Choose Communication Not Sides | Teaching Self-Government

Choose Communication Not Sides

My daughter had one of her best friends over to play.  After playing for about 45 minutes, the friend came from the basement in tears to her mother.  She was really upset because she was having a hard time communicating with my daughter.

My friend tried to console her daughter and give her some advice about how to handle the situation.  The her daughter said, “Mom, I tried to talk to her about it, but she won’t listen to me.” 

The girls obviously didn’t know how to handle the problem they were having with each other, so I knew they needed someone to show them how to problem solve their situation by using good honest communication skills. 
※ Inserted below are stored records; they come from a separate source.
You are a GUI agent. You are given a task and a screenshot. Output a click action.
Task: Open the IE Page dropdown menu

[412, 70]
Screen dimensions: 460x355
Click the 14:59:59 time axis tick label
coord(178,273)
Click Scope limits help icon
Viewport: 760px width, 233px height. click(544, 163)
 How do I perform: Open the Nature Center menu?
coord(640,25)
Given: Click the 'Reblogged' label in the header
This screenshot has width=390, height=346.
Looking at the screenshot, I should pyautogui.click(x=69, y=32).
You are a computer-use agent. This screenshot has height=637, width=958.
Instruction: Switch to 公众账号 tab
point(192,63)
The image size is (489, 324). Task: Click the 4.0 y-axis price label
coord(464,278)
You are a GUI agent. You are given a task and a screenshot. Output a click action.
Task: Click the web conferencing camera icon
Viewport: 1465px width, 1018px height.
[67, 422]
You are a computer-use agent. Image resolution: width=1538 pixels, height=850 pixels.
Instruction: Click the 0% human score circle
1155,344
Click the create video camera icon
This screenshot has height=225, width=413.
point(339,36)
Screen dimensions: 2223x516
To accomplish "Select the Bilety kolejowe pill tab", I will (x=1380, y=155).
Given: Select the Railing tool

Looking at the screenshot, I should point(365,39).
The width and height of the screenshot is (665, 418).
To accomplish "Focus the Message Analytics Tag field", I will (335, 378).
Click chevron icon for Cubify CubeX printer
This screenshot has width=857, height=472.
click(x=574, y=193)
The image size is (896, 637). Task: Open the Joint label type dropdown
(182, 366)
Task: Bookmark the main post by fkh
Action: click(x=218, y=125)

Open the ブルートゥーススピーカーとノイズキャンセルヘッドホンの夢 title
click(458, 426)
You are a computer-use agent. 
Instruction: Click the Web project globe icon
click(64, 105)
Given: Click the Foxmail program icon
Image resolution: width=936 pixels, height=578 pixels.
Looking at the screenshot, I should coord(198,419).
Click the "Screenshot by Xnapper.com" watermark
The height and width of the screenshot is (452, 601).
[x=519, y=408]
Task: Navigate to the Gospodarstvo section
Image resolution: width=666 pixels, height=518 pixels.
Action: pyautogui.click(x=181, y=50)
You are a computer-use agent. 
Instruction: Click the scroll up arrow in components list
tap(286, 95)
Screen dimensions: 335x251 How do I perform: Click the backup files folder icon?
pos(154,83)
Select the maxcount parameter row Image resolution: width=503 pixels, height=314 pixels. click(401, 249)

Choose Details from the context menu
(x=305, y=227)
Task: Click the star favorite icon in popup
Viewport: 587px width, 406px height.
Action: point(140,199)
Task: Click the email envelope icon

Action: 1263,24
After I gathered both girls and moms into the kitchen, I said, “Both of you girls are best friends and have a great relationship right?  So that means nothing is going to be worth ruining your friendship over.  Even parents have misunderstandings sometimes.  Even the two of us moms have had misunderstandings before.  But, adults know that if they don’t feel like their relationship with someone is how they would like it to be, then they need to go talk to the person and work out their differences.  Let’s see if we can work out whatever the problem is with you two right now.” 

I asked my daughter’s friend to tell her side of the situation.  Then I asked my daughter to explain what she understood about how her friend felt.  Next it was my daughter’s turn to tell her side of the situation.  Once I was sure both friends understood each other’s feelings, I said, “Do you think there is any way you could both work out what you want to do today so that each of you gets to do something you want?” 

At this point both my daughter and her friend said they thought they could compromise as long as they didn’t have to do what the other person wanted to do.” 

These responses surprised me so much.  We had just been through the whole situation and they seemed like they experienced a change of heart and still both girls didn’t want to do the activity the other girl wanted to do. 

I reminded my daughter that she knew how to disagree appropriately and suggested she give it a try.  Once she started disagreeing appropriately, her friend started disagreeing appropriately too.  After a good discussion, and assurance from their mothers that trying a new thing might not sound fun, but could be if you go into it with the right attitude, each girl decided to take turns choosing activities.  They had a wonderful day together!

I could have handled this situation differently.  I could have chosen not to get involved, leaving the weight of the situation, and frustration on my friend and her daughter. 

Another option could have been to look for the faults in my daughter’s friend’s story and defend my daughter.  I could have brought up all kinds of arguments to support or rationalize my daughter’s actions.  This option would have left a funny feeling in the whole day and my daughter’s friend relationship as well as my friend relationship with my friend. 

The other option could have been to choose to see that my daughter was not being kind to her friend or a good hostess, and pull her aside for a private, or public rebuke.  This option could have pleased our guests, but would probably made my daughter uncomfortable the rest of the day.  Her feelings would have impacted the friendship and the play date. 

After considering all of the above mentioned options, I knew the only right choice was to show both girls how to problem solve and communicate while at the same time respecting and preserving their relationship.  Any other option would have been choosing sides and prideful feelings. 

Taking a few minutes to have my own SODA and choosing to lovingly teach communication made all four women involved have closer relationships, increased respect, and a good memory. 

This situation also shows how a person can learn the four basic skills just by watching another person use them too.  Both of these girls will now remember they can disagree appropriately if they ever have any other problems in the future.